ELFMAN: Many months went by and we had that scheduled, and I found out at a certain point that my wife was expecting a baby. And I couldn't tell anybody, 'cause it was really fresh news, and gonna wait three months, as people often do, you know, until you really know that it's really gonna happen, 'cause sometimes it doesn't. So you can't tell anybody, and I had this terrible secret. However, [snipped interruption by interviewer] the due-date was the same week at the scheduled concert for Carnegie, and I was trying to cancel it, I was trying to get out of it, but I couldn't tell anybody why, 'cause suddenly I was going "I really can't do this", and [people were going] "why?".. and I couldn't come up with a good reason, so I'd just go "ooh, alright". And then at a certain point they came and said "Danny, you know, if you're interested, we'll bounce you upstairs. We're interested in putting you in this programme that would be in the big hall." And I said, "No, absolutely no way. Really I'm not ready for that." And they said, "Well, and it also moves your schedule back from January to february" and I said "I'll-take-it".
KAST: [Laughs] So by this time they think you're crazy, right?

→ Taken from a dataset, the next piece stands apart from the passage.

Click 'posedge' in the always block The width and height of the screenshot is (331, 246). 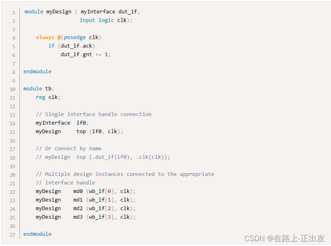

ELFMAN: Yeah, so really I owe the entire concerto to my now six-week-old son Oliver.
[Excerpt from Serenada Schizophrana]
ELFMAN: I came out about six weeks ago to hear the hall and take a look around, as I was beginning to write the piece, and I found myself intimidated to the point of paralysis. I almost went into a coma. The Hall is so amazing, and the history there is so... thick. And I went home terrified with this feeling of, "I'm in the playground of the big boys now. This isn't the little sandbox that I'm used to." So it kind of froze me up for a couple of weeks then I finally shook it off and started writing.
KAST: So you started writing this piece about six weeks ago.

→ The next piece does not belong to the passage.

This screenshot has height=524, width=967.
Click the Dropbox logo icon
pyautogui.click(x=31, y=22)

ELFMAN: More like started eight-ten weeks ago, I guess. My time-frame is always bad.
KAST: That's still not a lot of time to write a concert hall piece, I think.
ELFMAN: Well for me that's a normal amount of time. You've gotta realise that I'm in a profession where I have to come up with big huge monstrous works in usually about ten weeks.
KAST: Well, what was the technique you found to get you started on this project?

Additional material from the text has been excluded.